A jury awarded two of the cops $6.5 million in September 2007. Although Kilpatrick vowed to appeal, he abruptly settled the suit and a second one for $8.4 million in October 2007, hours after learning that Stefani had obtained a copy of text messages showing Kilpatrick and Beatty had lied at trial when they denied having an extramarital affair. Stefani planned to make the text messages public in court papers justifying his request for legal fees from the trial.

After the Free Press requested a copy of the settlement under the Freedom of Information Act, the lawyers tore up the original agreement and created two new ones – one secret and the other public – to conceal the existence of the messages. As part of the agreement, Stefani agreed to turn over his copy of the text messages and not publicly disclose their existence.

Detroit's City Council then approved the $8.4-million settlement, without ever being told by the city lawyers about the text messages or the existence of the secret agreement.

A Wayne County judge last year ordered the lawyers to divulge the secret agreement in response to a Freedom of Information lawsuit filed by the Free Press.

Here are the details of what the lawyers are accused of:

• Colbert-Osamuede is charged with five counts of professional misconduct, including concealing the secret agreement from the city council; engaging in a conflict of interest after learning that the mayor's interests conflicted with those of the council; lying to a judge about the existence of the messages; obstructing the Free Press in its FOIA lawsuit to obtain the agreement, and lying to the grievance commission about whether she and McCargo ever discussed the newspaper's FOIA suit.

• Johnson is charged with two counts: hiding the secret agreement from the city council and he also is charged with allowing city lawyers to conceal the secret agreement from the Free Press and a Wayne County Circuit Court judge hearing the FOIA case.

• McCargo, Kilpatrick's private lawyer in the whistle-blower case, is charged with covering up Kilpatrick's and Beatty's perjury, hiding evidence and making false statements to the AGC in its investigation. He also is accused of not reporting misconduct by other attorneys.

The alleged cover-up of Kilpatrick's perjury is a criminal misdemeanor, the AGC said. While the commission made the accusation of a crime, it does not have authority to criminally charge lawyers.


• Copeland, a private lawyer whom the law department hired to help represent the city in the whistle-blower suit, is charged with failing to advise the city council about the secret agreement even though he helped draft it.

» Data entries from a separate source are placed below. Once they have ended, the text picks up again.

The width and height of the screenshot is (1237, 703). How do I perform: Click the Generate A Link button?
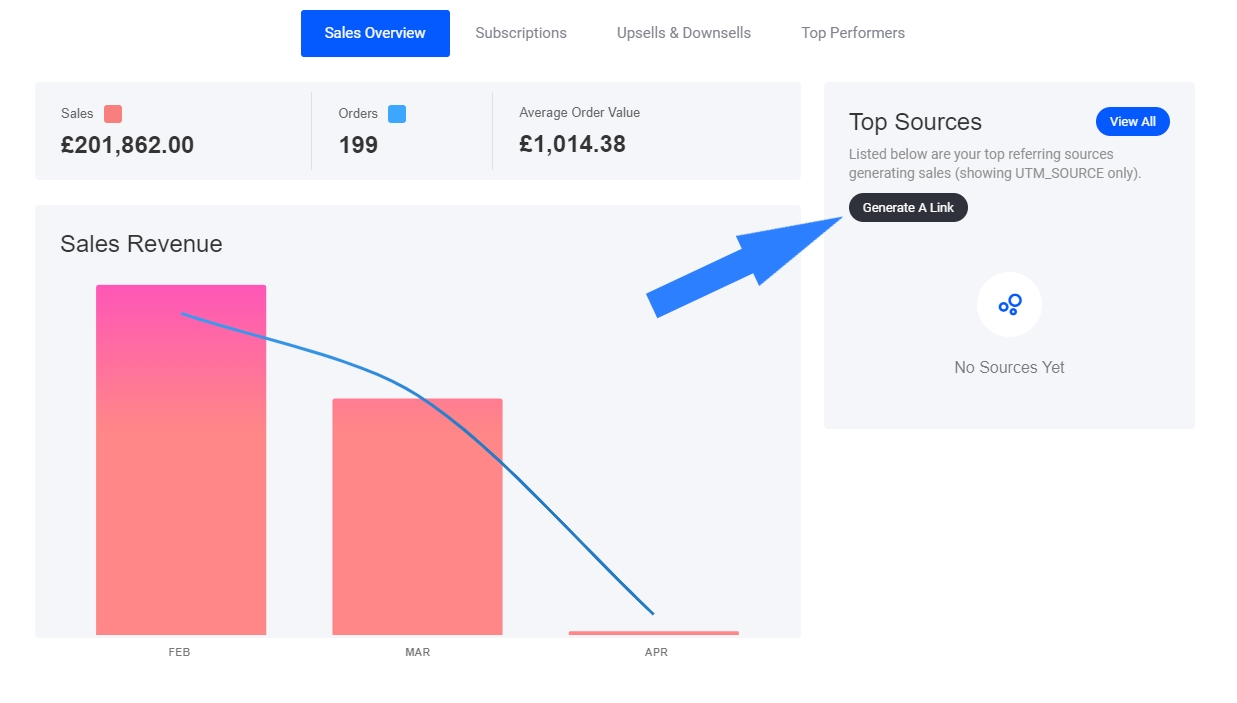[908, 208]
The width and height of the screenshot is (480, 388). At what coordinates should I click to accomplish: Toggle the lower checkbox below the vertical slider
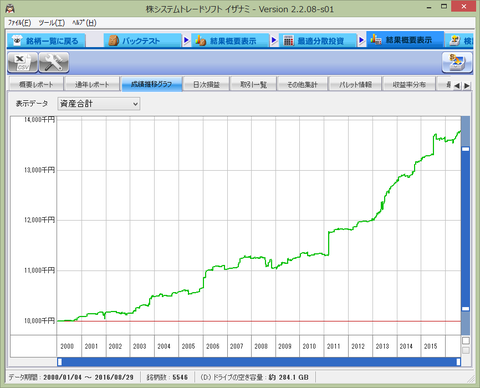coord(466,350)
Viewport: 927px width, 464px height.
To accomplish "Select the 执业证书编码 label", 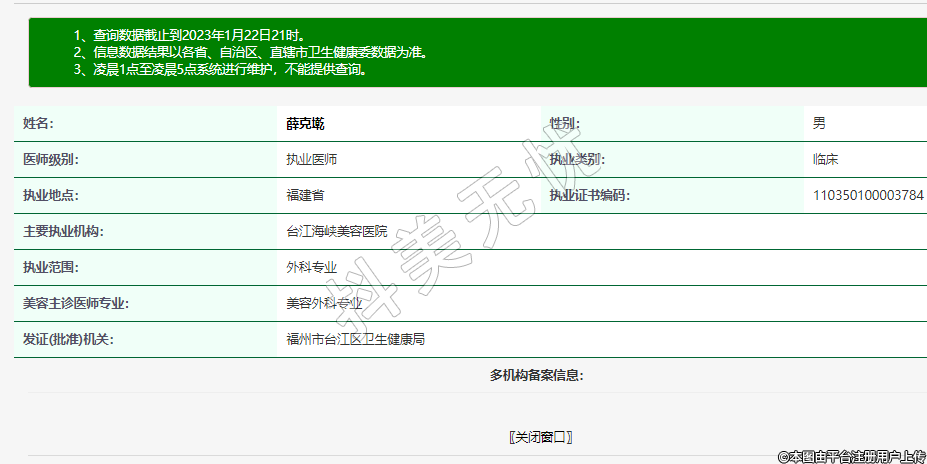I will [x=590, y=196].
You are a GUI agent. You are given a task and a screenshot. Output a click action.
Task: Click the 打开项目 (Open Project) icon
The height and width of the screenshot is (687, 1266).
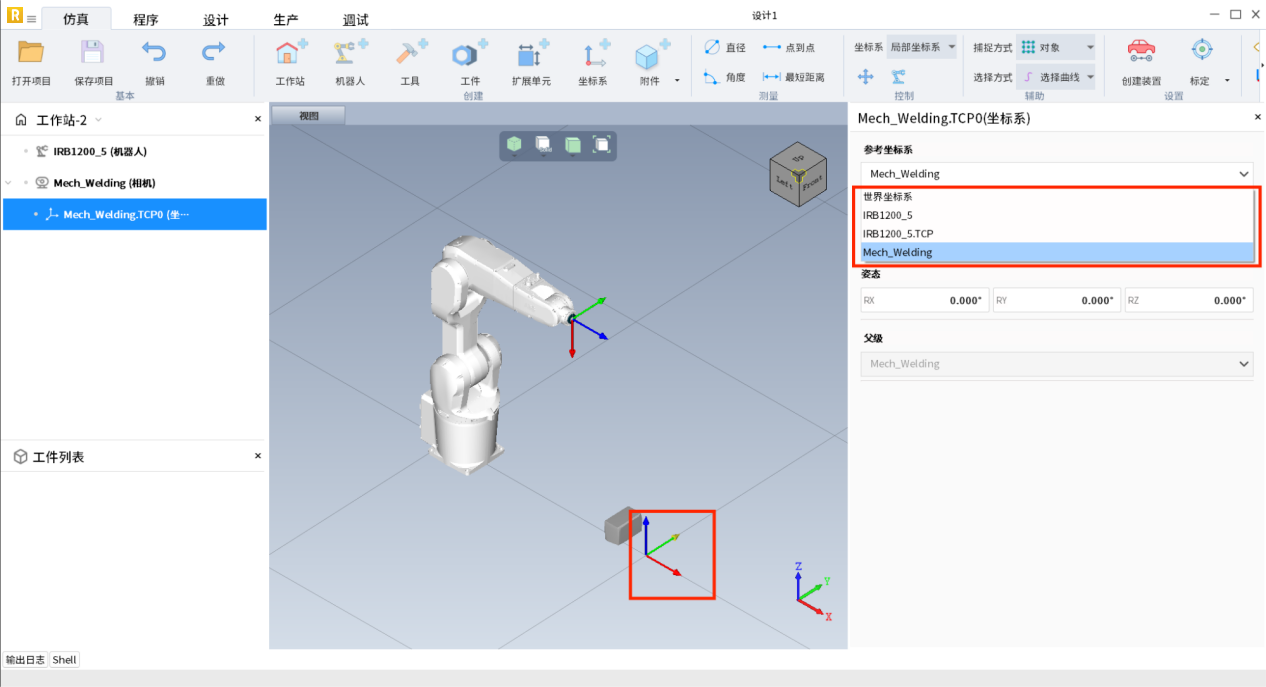click(x=31, y=53)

• Stefani is charged with five counts including instructing Skytel, the city's Mississippi-based text message provider, to send the messages to him rather than the judge who presided over the whistle-blower trial, despite the judge's repeated order that he wanted to see any text messages first before deciding whether they would be released to Stefani. Stefani is also accused of failing to notify the grievance commission about "irrefutable evidence of Kilpatrick's perjury."

The misconduct charges against the lawyers do not recommend any specific disciplinary action.

The grievance commission previously cleared three other lawyers in its probe: city attorney Ellen Ha, who said she was kept in the dark about the agreements; Deputy State Treasurer Valdemar Washington, then a Flint lawyer who was called in to help facilitate a settlement of the whistle-blower suit; and Stefani partner Mike Rivers, who helped represent the cops in the whistle-blower case.

The status of a 9th lawyer who was investigated, William Mitchell III, remains unclear. Mitchell had traveled to SkyTel headquarters at Kilpatrick's behest to find out why the company had released the mayor's text messages to Stefani. After the trip, Mitchell took a folder believed to contain the messages to Kilpatrick and later to a high-profile criminal lawyer in the Washington, D.C., area. Mitchell was not charged in the legal papers released this morning.

Mitchell did not immediately respond to a call and e-mail requesting comment.

Kilpatrick also was investigated but surrendered his law license as part of his plea agreement in the case.

Kilpatrick and Beatty pleaded guilty last year to obstruction of justice for lying in the whistle-blower case and were sentenced to 120 days in prison. Kilpatrick agreed to resign and pay $1-million restitution to the city. Beatty, who resigned in February 2008 after the scandal broke, agreed to pay $100,000 restitution.

Kilpatrick was released from jail in February and took a job with Compuware and lives in Southlake, Texas. Beatty was released in March.

After details of the secret agreement became public, legal experts said some lawyers in the scandal seemed more interested in protecting Kilpatrick's reputation than safeguarding the city's interests and keeping the Detroit City Council informed about the reasons for settling a multimillion-dollar case.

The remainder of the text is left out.